We do not seek to introduce these powers to target those who have slipped into the system by error. While we have reduced the level of social security fraud in income support and jobseeker's allowance we are still finding cases that involve the commission of deliberate, repeated fraud.

An investigation by the Benefits Agency security investigation services in May this year identified that three people were involved in the manipulation and subsequent encashment of order books. When arrested they had in their possession a number of order books, stolen identification and in excess of £1,050. The subsequent prosecution resulted in the conviction of all three defendants with sentences ranging from five months' imprisonment and a fine of £1,050 to 14 months' imprisonment. It was also revealed that one of the defendants had been prosecuted as part of a separate investigation in 1999. At the time they were sentenced to 90 days' imprisonment, suspended for two years. There is, and there continues to be, persistent wilful and serious fraud.

The Social Security (Loss of Benefit) Regulations 2001 introduce powers that will provide a deterrent to those who are considering committing further benefit offences. These regulations are about ensuring that there is an effective deterrent in place to dissuade those who are subject to a first conviction for a benefit offence from re-offending providing that, where we have to apply a sanction, this is done in a uniform manner across all sanctionable benefits and that the level of the sanction applied is based upon experience gained from other areas of the department which are tried and tested. The regulations ensure that an absent or non-resident parent's responsibilities continue to be met by continuing to take child support maintenance deductions before a sanction is applied. They enforce that sanction, even where an offender tries to hide behind a partner by swapping benefit claims. This occurs in the case of a joint claim where an attempt is made to change who is the primary claimer. They continue related passport benefits when a sanction is applied, and the availability of fallback provisions to protect the vulnerable and those dependent on them by providing a scheme that is a close reflection of the hardship scheme that already operates for labour market sanctions. Finally, they ensure that a sanctionable benefit cannot be avoided by merely stopping and then re-starting a claim to benefit.

These regulations are not disproportionate. They do not provide sanctions so hard that they will put people into serious destitution, nor do they target individual groups of customers. They are consistent across the board. What they do is introduce a fixed, 13-week disqualification period.

I shall run very quickly through the regulations. Regulation 2 describes how the disqualification period will be administered, ensuring that it is applied in a consistent manner to all sanctionable benefits and payment. It also describes how the sanction will be applied to those offenders who seek to avoid it by ending and then re-claiming benefit. The powers are not intended to cause undue hardship to those who have not maintained their responsibilities back to us in relation to the benefit system.
-*-
## STATED GOAL A
Return the rows from the line containing "Dati storici (73, 735)" up to and including the line containing "Risk management (65, 548)", copying each one unchanged.

## EXERCISE INPUTS
-*-
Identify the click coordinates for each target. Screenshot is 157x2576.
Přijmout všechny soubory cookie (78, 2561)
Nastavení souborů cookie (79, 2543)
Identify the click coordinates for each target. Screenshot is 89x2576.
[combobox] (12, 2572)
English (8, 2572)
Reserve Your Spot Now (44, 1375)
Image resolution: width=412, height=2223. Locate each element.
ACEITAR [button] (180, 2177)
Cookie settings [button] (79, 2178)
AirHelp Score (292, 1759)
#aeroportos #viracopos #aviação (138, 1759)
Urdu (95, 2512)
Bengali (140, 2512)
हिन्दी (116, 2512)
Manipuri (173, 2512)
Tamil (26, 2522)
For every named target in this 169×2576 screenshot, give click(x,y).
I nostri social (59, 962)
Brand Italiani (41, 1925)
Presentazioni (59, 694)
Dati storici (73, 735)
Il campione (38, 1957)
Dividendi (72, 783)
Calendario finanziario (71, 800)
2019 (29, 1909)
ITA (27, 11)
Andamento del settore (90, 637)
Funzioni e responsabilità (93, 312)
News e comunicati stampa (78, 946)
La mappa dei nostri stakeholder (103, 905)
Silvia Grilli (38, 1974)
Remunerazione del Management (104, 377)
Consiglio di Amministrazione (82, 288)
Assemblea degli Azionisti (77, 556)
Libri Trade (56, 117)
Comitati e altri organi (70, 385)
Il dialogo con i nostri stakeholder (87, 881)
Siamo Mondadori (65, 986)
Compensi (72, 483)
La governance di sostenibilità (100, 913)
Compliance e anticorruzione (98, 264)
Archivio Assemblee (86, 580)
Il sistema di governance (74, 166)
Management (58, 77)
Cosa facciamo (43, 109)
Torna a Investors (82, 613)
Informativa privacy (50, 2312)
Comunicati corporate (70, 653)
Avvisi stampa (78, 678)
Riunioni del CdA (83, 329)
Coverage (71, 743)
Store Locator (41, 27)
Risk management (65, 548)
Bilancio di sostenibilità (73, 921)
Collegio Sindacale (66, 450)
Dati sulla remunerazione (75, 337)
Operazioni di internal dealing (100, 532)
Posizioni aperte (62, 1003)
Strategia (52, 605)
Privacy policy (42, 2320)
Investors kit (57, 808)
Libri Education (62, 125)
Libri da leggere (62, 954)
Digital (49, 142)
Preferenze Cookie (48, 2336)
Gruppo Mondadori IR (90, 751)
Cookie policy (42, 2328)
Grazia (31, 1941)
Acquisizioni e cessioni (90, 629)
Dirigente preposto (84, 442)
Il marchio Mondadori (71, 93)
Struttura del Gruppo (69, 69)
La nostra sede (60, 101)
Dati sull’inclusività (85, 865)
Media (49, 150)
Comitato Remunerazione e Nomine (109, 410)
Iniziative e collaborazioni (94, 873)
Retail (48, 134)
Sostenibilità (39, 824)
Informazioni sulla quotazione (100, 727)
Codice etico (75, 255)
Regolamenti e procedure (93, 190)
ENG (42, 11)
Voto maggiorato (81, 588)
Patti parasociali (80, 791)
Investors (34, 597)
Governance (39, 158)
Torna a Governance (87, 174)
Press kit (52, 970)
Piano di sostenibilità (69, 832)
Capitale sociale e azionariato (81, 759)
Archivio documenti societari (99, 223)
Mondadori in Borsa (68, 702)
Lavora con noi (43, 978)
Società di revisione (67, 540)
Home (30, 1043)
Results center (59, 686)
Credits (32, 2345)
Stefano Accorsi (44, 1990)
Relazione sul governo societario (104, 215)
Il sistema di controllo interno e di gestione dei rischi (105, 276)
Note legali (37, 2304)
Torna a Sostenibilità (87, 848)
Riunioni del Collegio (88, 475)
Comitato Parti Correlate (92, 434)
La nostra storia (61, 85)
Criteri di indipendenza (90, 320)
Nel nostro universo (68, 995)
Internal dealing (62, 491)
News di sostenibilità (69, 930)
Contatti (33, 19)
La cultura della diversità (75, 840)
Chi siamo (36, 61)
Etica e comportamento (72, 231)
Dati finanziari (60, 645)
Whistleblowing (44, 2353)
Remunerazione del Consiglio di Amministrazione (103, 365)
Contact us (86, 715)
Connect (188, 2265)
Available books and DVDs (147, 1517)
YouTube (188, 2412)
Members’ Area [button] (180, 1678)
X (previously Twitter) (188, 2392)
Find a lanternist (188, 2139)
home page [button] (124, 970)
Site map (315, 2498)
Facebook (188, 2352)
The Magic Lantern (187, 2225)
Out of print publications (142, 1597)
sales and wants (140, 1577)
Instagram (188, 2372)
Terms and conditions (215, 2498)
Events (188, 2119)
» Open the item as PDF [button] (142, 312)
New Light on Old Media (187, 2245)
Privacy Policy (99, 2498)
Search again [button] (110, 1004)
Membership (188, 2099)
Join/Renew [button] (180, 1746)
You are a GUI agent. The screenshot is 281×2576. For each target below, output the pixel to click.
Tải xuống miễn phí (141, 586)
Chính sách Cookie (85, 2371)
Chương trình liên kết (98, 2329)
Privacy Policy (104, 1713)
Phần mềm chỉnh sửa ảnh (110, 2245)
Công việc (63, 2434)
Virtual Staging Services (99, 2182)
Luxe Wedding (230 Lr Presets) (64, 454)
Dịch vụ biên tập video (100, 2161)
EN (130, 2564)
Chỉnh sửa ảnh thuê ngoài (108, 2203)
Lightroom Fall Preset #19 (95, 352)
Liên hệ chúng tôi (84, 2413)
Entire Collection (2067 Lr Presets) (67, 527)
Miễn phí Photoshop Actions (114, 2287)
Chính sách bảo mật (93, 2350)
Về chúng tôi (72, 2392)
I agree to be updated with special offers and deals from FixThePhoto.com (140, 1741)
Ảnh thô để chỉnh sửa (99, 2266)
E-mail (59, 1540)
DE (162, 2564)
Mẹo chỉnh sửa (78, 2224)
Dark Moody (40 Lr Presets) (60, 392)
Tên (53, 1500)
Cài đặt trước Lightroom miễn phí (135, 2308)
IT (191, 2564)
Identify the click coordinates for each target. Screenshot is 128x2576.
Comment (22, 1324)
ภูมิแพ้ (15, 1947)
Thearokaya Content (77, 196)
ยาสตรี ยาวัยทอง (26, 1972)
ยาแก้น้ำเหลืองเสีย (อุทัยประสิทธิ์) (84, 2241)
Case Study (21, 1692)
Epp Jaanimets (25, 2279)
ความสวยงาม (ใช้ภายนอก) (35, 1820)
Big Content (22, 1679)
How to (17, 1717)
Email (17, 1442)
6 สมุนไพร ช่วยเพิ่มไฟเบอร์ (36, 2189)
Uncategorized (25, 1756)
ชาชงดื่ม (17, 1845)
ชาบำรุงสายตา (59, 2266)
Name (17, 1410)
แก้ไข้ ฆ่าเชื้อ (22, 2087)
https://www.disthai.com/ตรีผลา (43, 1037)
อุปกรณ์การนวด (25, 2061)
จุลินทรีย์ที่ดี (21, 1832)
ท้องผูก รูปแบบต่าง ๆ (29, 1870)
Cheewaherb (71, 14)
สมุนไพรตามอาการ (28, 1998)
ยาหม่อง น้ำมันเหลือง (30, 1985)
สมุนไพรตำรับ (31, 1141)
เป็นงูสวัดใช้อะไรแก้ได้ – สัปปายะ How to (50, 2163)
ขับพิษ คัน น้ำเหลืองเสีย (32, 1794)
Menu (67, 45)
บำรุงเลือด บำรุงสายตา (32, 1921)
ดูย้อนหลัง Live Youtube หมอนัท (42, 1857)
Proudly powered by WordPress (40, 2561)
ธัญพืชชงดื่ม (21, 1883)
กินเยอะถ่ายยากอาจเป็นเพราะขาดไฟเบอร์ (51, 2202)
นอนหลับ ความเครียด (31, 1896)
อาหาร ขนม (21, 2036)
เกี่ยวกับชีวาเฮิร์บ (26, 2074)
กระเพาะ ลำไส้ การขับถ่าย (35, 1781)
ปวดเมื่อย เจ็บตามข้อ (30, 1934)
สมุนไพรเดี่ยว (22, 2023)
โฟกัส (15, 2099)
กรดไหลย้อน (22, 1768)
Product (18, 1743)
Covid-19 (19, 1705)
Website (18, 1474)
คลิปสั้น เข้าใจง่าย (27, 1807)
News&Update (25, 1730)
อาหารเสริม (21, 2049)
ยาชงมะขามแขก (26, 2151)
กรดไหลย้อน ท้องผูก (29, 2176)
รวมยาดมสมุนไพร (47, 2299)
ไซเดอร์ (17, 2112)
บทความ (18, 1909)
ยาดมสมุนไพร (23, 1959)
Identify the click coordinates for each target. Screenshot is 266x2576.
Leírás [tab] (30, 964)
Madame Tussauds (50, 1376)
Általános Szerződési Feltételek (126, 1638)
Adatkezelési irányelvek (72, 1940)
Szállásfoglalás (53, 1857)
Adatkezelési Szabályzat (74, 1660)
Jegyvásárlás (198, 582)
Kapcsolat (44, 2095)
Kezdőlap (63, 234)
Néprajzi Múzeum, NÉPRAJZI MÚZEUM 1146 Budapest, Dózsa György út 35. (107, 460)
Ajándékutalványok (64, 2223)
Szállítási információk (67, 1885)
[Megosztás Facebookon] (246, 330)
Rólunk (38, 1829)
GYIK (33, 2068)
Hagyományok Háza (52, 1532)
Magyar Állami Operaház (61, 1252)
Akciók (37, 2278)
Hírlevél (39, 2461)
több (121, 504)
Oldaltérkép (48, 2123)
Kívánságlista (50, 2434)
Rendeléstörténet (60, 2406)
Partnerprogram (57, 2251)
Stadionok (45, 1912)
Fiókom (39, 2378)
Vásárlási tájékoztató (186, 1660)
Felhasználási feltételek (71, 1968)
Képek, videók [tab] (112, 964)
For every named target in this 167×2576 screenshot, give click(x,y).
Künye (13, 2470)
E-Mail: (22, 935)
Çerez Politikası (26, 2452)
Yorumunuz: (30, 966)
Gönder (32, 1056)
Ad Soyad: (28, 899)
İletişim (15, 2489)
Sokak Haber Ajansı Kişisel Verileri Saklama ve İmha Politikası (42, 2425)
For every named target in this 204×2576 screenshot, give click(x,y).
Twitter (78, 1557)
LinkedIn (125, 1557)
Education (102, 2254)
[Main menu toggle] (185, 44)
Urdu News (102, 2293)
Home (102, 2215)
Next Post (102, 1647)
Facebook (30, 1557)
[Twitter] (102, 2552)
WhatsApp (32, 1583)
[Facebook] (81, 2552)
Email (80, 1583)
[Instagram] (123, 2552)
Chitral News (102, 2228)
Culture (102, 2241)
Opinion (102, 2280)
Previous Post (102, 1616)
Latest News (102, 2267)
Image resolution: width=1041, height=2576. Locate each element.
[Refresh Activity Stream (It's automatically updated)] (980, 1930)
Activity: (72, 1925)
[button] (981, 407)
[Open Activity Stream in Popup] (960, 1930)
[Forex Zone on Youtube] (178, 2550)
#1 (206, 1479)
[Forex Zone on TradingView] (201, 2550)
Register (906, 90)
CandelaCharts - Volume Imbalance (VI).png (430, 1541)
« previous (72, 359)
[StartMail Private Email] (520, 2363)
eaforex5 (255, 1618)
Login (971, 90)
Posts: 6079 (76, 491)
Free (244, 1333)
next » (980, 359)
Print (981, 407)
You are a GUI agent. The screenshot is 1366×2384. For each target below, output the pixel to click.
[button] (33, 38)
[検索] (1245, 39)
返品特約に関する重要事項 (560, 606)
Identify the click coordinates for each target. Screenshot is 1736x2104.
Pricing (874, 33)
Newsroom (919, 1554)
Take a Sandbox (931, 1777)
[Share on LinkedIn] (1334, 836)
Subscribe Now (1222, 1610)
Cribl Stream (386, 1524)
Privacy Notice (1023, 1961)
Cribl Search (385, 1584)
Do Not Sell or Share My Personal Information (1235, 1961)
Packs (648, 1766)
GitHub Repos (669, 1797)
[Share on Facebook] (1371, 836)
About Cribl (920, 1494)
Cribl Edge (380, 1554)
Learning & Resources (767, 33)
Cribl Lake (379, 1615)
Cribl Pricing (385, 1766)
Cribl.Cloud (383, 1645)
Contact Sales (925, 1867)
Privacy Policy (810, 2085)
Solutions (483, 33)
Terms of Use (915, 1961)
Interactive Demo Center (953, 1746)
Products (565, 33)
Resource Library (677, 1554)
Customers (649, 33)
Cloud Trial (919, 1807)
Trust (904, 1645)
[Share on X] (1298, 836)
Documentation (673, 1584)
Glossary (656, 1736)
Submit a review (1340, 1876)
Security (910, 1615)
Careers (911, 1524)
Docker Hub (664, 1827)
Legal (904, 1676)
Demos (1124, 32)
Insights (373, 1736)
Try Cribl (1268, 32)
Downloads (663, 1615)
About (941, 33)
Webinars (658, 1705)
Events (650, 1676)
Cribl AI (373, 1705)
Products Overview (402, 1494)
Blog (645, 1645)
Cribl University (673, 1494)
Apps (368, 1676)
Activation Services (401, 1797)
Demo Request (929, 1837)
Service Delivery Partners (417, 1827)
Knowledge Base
-*-
## STATED GOAL B
In the passage on the loss of benefit regulations, how long is the fixed disqualification period the regulations introduce?

## WORKED SOLUTION A
Dati storici (73, 735)
Il campione (38, 1957)
Dividendi (72, 783)
Calendario finanziario (71, 800)
2019 (29, 1909)
ITA (27, 11)
Andamento del settore (90, 637)
Funzioni e responsabilità (93, 312)
News e comunicati stampa (78, 946)
La mappa dei nostri stakeholder (103, 905)
Silvia Grilli (38, 1974)
Remunerazione del Management (104, 377)
Consiglio di Amministrazione (82, 288)
Assemblea degli Azionisti (77, 556)
Libri Trade (56, 117)
Comitati e altri organi (70, 385)
Il dialogo con i nostri stakeholder (87, 881)
Siamo Mondadori (65, 986)
Compensi (72, 483)
La governance di sostenibilità (100, 913)
Compliance e anticorruzione (98, 264)
Archivio Assemblee (86, 580)
Il sistema di governance (74, 166)
Management (58, 77)
Cosa facciamo (43, 109)
Torna a Investors (82, 613)
Informativa privacy (50, 2312)
Comunicati corporate (70, 653)
Avvisi stampa (78, 678)
Riunioni del CdA (83, 329)
Coverage (71, 743)
Store Locator (41, 27)
Risk management (65, 548)

## WORKED SOLUTION B
13 weeks.